Activity >> Only one stretch of the data below is needed. Output the lines from the one with "[2 of 5 stars] (348, 833)" up to and including the one with "Press (454, 2315)", exactly as they stand.

(Source data)
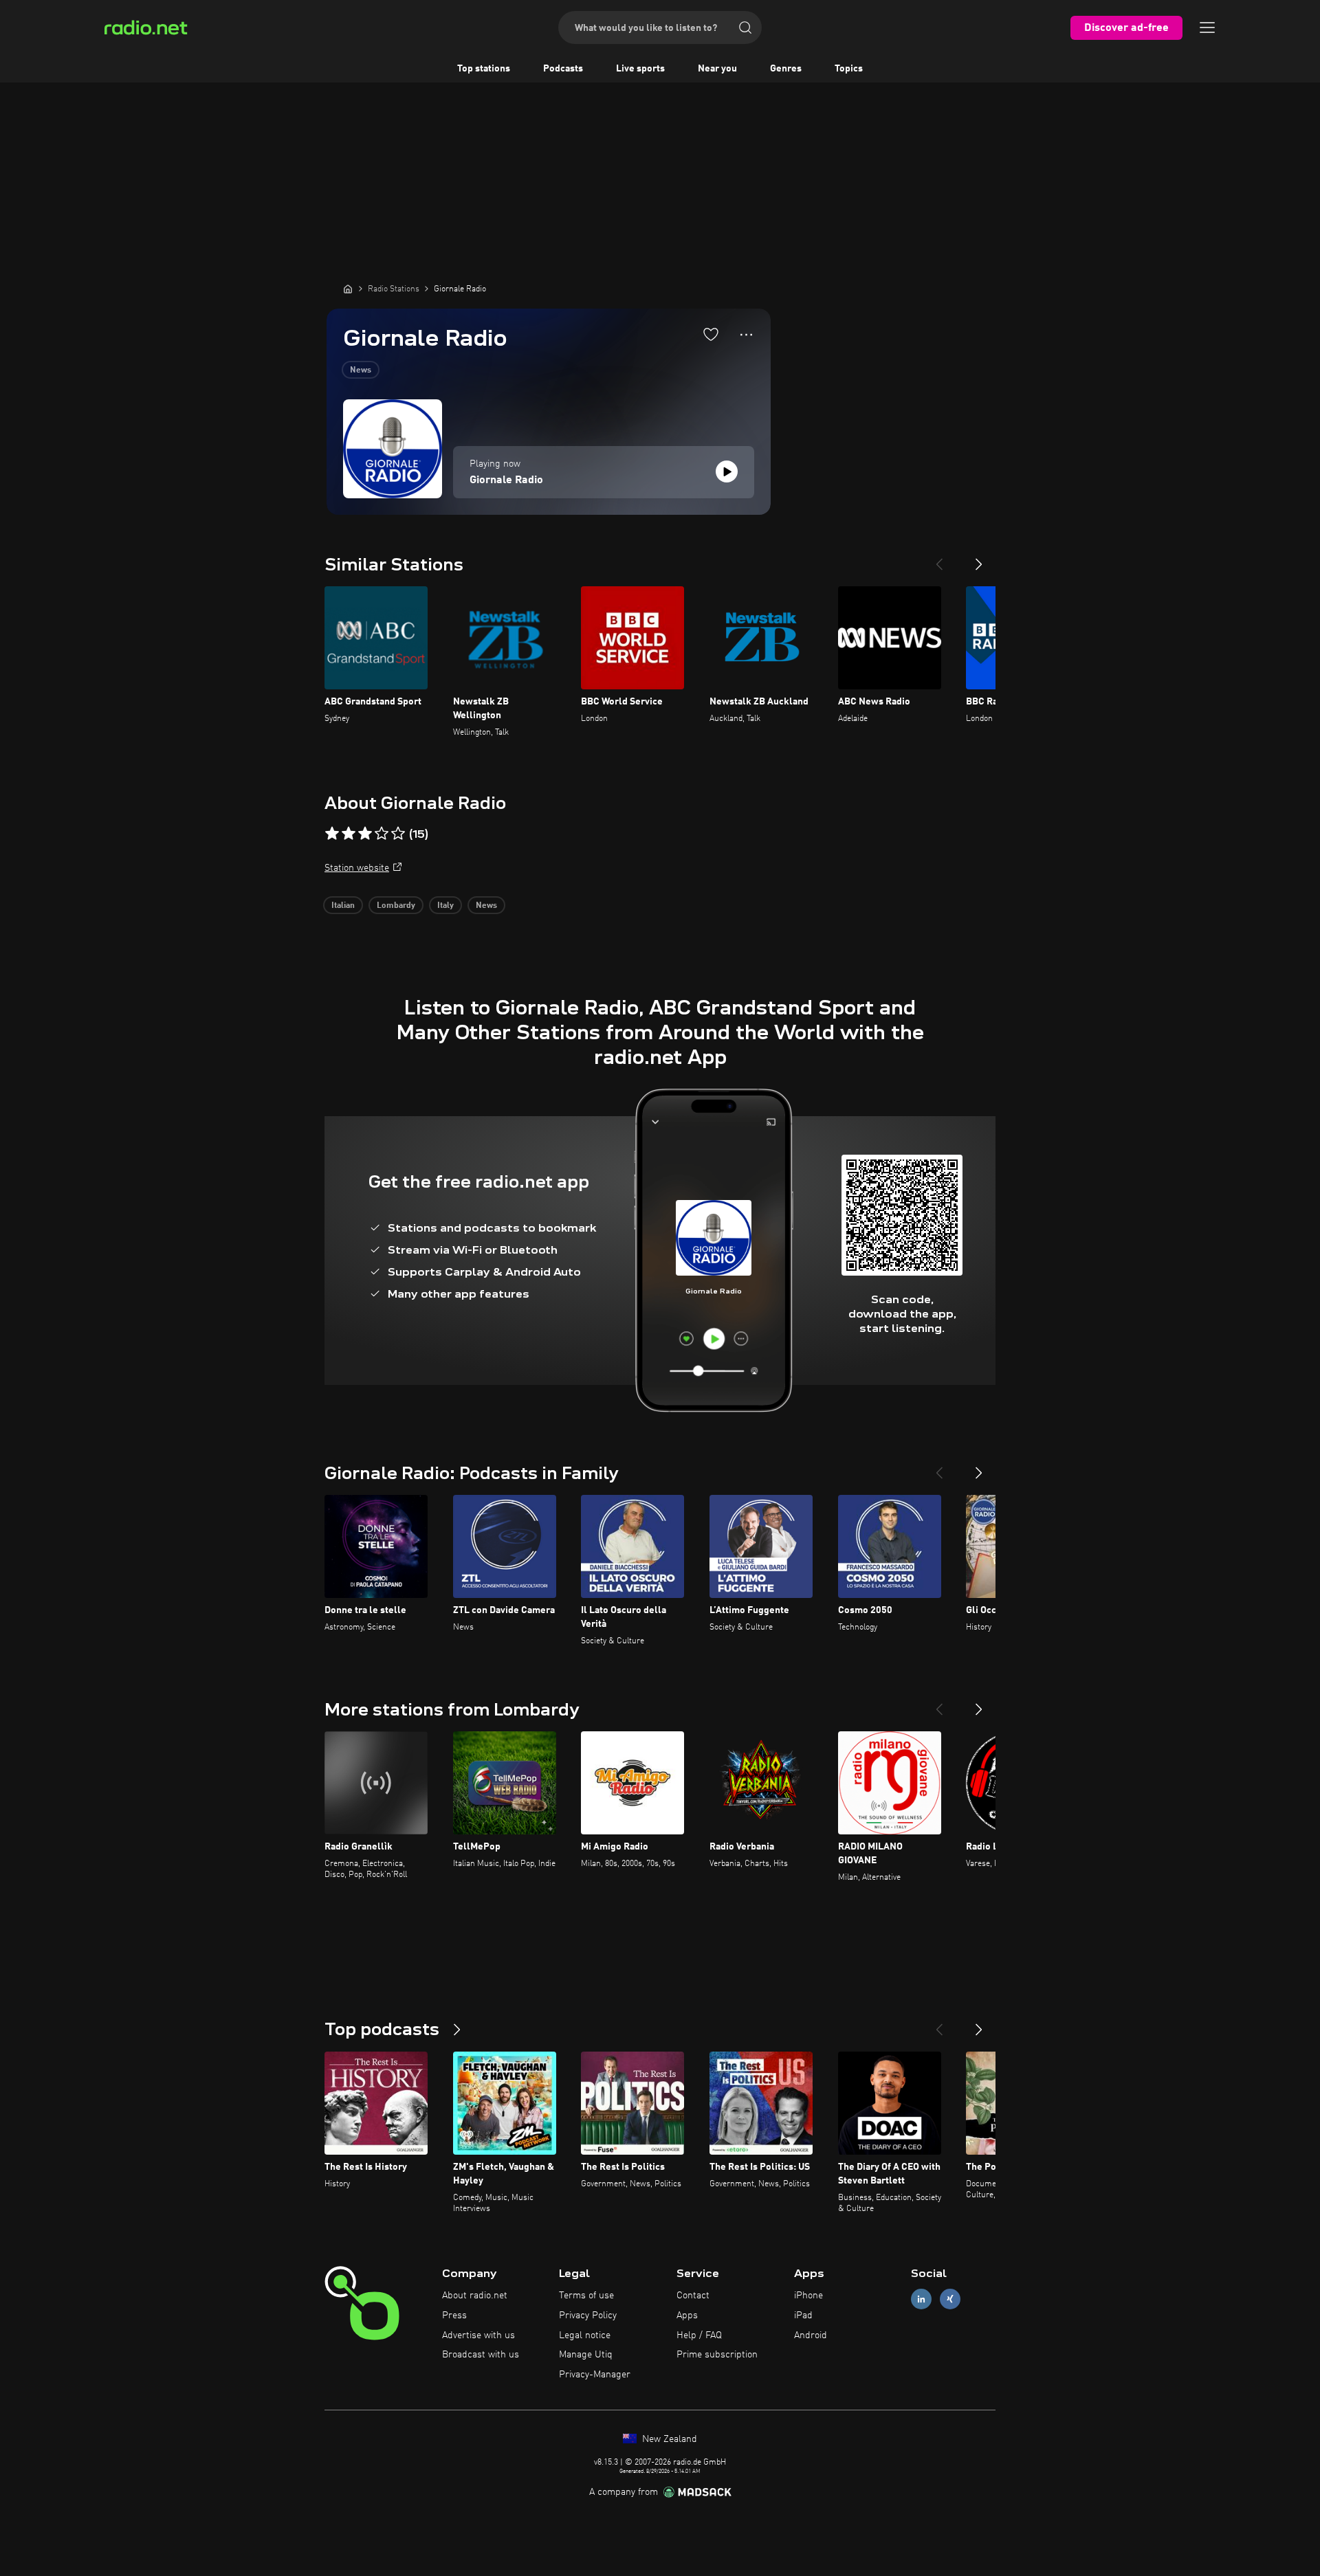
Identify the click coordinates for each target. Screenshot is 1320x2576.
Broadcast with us (480, 2355)
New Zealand (668, 2439)
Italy (445, 906)
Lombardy (396, 906)
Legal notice (584, 2335)
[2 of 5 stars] (348, 833)
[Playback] (727, 471)
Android (810, 2335)
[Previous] (939, 558)
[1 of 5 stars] (332, 833)
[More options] (746, 334)
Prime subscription (717, 2355)
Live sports (640, 69)
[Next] (979, 558)
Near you (717, 69)
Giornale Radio (506, 480)
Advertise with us (478, 2335)
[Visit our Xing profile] (950, 2299)
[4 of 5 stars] (381, 833)
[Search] (745, 27)
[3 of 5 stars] (365, 833)
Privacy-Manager (594, 2374)
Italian (343, 906)
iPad (803, 2315)
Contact (693, 2295)
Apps (687, 2315)
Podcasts (563, 69)
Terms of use (586, 2295)
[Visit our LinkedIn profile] (921, 2299)
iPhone (808, 2295)
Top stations (483, 69)
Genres (786, 69)
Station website (356, 868)
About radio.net (474, 2295)
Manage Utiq (586, 2355)
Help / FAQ (699, 2335)
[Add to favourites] (711, 334)
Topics (849, 69)
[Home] (347, 288)
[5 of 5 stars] (398, 833)
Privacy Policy (588, 2315)
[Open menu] (1207, 27)
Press (454, 2315)
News (360, 370)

Answer to this exercise >>
[2 of 5 stars] (348, 833)
[Playback] (727, 471)
Android (810, 2335)
[Previous] (939, 558)
[1 of 5 stars] (332, 833)
[More options] (746, 334)
Prime subscription (717, 2355)
Live sports (640, 69)
[Next] (979, 558)
Near you (717, 69)
Giornale Radio (506, 480)
Advertise with us (478, 2335)
[Visit our Xing profile] (950, 2299)
[4 of 5 stars] (381, 833)
[Search] (745, 27)
[3 of 5 stars] (365, 833)
Privacy-Manager (594, 2374)
Italian (343, 906)
iPad (803, 2315)
Contact (693, 2295)
Apps (687, 2315)
Podcasts (563, 69)
Terms of use (586, 2295)
[Visit our LinkedIn profile] (921, 2299)
iPhone (808, 2295)
Top stations (483, 69)
Genres (786, 69)
Station website (356, 868)
About radio.net (474, 2295)
Manage Utiq (586, 2355)
Help / FAQ (699, 2335)
[Add to favourites] (711, 334)
Topics (849, 69)
[Home] (347, 288)
[5 of 5 stars] (398, 833)
Privacy Policy (588, 2315)
[Open menu] (1207, 27)
Press (454, 2315)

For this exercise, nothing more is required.